> **Your instructions**: Please copy out all of the items below word for word, keeping every character and line break unchanged.
— Start of Task inputs —
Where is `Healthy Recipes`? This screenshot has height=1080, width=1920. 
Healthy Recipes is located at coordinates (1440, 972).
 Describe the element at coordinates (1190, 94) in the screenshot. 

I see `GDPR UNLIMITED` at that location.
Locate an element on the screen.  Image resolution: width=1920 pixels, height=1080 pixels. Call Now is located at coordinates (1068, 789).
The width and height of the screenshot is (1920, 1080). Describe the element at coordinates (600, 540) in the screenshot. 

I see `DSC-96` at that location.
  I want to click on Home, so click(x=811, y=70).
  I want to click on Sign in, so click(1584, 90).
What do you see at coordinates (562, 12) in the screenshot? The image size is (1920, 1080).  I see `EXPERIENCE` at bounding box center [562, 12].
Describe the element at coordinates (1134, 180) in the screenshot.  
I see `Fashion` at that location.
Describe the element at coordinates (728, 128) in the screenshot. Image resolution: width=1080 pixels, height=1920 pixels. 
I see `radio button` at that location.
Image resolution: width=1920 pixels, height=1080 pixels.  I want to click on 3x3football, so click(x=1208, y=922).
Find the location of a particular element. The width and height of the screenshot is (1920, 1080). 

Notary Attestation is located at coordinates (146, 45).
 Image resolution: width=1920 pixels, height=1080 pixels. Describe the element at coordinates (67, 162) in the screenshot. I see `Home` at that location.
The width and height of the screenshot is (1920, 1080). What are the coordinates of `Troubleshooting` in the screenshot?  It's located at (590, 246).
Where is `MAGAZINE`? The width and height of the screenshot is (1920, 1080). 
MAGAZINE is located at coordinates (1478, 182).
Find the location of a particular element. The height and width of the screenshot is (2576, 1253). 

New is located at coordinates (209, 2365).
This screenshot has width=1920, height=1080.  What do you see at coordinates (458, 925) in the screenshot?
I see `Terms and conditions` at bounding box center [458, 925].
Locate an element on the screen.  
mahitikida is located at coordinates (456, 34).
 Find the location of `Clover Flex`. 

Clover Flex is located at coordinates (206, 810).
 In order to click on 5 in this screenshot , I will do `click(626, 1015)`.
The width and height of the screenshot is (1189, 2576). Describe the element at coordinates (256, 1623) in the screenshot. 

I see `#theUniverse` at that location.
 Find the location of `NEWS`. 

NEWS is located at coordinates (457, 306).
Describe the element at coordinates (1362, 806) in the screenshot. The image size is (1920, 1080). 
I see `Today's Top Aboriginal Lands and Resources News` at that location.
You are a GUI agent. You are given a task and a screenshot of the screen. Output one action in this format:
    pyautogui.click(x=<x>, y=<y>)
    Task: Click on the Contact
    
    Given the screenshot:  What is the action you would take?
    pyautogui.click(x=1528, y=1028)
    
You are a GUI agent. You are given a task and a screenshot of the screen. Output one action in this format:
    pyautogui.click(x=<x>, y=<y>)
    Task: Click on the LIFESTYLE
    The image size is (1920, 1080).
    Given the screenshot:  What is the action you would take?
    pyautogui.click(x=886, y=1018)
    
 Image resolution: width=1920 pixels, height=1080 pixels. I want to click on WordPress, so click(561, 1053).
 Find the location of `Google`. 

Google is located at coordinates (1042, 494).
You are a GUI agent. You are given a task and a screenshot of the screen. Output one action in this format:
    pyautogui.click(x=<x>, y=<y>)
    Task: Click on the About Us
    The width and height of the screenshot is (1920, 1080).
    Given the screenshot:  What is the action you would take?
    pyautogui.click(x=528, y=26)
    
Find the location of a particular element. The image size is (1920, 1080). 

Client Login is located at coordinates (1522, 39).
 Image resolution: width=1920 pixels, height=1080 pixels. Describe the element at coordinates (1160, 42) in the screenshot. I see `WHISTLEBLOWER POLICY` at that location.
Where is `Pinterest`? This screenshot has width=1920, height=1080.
— End of Task inputs —
> **Correct output**:
Where is `Healthy Recipes`? This screenshot has height=1080, width=1920. 
Healthy Recipes is located at coordinates (1440, 972).
 Describe the element at coordinates (1190, 94) in the screenshot. 

I see `GDPR UNLIMITED` at that location.
Locate an element on the screen.  Image resolution: width=1920 pixels, height=1080 pixels. Call Now is located at coordinates (1068, 789).
The width and height of the screenshot is (1920, 1080). Describe the element at coordinates (600, 540) in the screenshot. 

I see `DSC-96` at that location.
  I want to click on Home, so click(x=811, y=70).
  I want to click on Sign in, so click(1584, 90).
What do you see at coordinates (562, 12) in the screenshot? The image size is (1920, 1080).  I see `EXPERIENCE` at bounding box center [562, 12].
Describe the element at coordinates (1134, 180) in the screenshot.  
I see `Fashion` at that location.
Describe the element at coordinates (728, 128) in the screenshot. Image resolution: width=1080 pixels, height=1920 pixels. 
I see `radio button` at that location.
Image resolution: width=1920 pixels, height=1080 pixels.  I want to click on 3x3football, so click(x=1208, y=922).
Find the location of a particular element. The width and height of the screenshot is (1920, 1080). 

Notary Attestation is located at coordinates (146, 45).
 Image resolution: width=1920 pixels, height=1080 pixels. Describe the element at coordinates (67, 162) in the screenshot. I see `Home` at that location.
The width and height of the screenshot is (1920, 1080). What are the coordinates of `Troubleshooting` in the screenshot?  It's located at (590, 246).
Where is `MAGAZINE`? The width and height of the screenshot is (1920, 1080). 
MAGAZINE is located at coordinates (1478, 182).
Find the location of a particular element. The height and width of the screenshot is (2576, 1253). 

New is located at coordinates (209, 2365).
This screenshot has width=1920, height=1080.  What do you see at coordinates (458, 925) in the screenshot?
I see `Terms and conditions` at bounding box center [458, 925].
Locate an element on the screen.  
mahitikida is located at coordinates (456, 34).
 Find the location of `Clover Flex`. 

Clover Flex is located at coordinates (206, 810).
 In order to click on 5 in this screenshot , I will do `click(626, 1015)`.
The width and height of the screenshot is (1189, 2576). Describe the element at coordinates (256, 1623) in the screenshot. 

I see `#theUniverse` at that location.
 Find the location of `NEWS`. 

NEWS is located at coordinates (457, 306).
Describe the element at coordinates (1362, 806) in the screenshot. The image size is (1920, 1080). 
I see `Today's Top Aboriginal Lands and Resources News` at that location.
You are a GUI agent. You are given a task and a screenshot of the screen. Output one action in this format:
    pyautogui.click(x=<x>, y=<y>)
    Task: Click on the Contact
    
    Given the screenshot:  What is the action you would take?
    pyautogui.click(x=1528, y=1028)
    
You are a GUI agent. You are given a task and a screenshot of the screen. Output one action in this format:
    pyautogui.click(x=<x>, y=<y>)
    Task: Click on the LIFESTYLE
    The image size is (1920, 1080).
    Given the screenshot:  What is the action you would take?
    pyautogui.click(x=886, y=1018)
    
 Image resolution: width=1920 pixels, height=1080 pixels. I want to click on WordPress, so click(561, 1053).
 Find the location of `Google`. 

Google is located at coordinates (1042, 494).
You are a GUI agent. You are given a task and a screenshot of the screen. Output one action in this format:
    pyautogui.click(x=<x>, y=<y>)
    Task: Click on the About Us
    The width and height of the screenshot is (1920, 1080).
    Given the screenshot:  What is the action you would take?
    pyautogui.click(x=528, y=26)
    
Find the location of a particular element. The image size is (1920, 1080). 

Client Login is located at coordinates (1522, 39).
 Image resolution: width=1920 pixels, height=1080 pixels. Describe the element at coordinates (1160, 42) in the screenshot. I see `WHISTLEBLOWER POLICY` at that location.
Where is `Pinterest`? This screenshot has width=1920, height=1080.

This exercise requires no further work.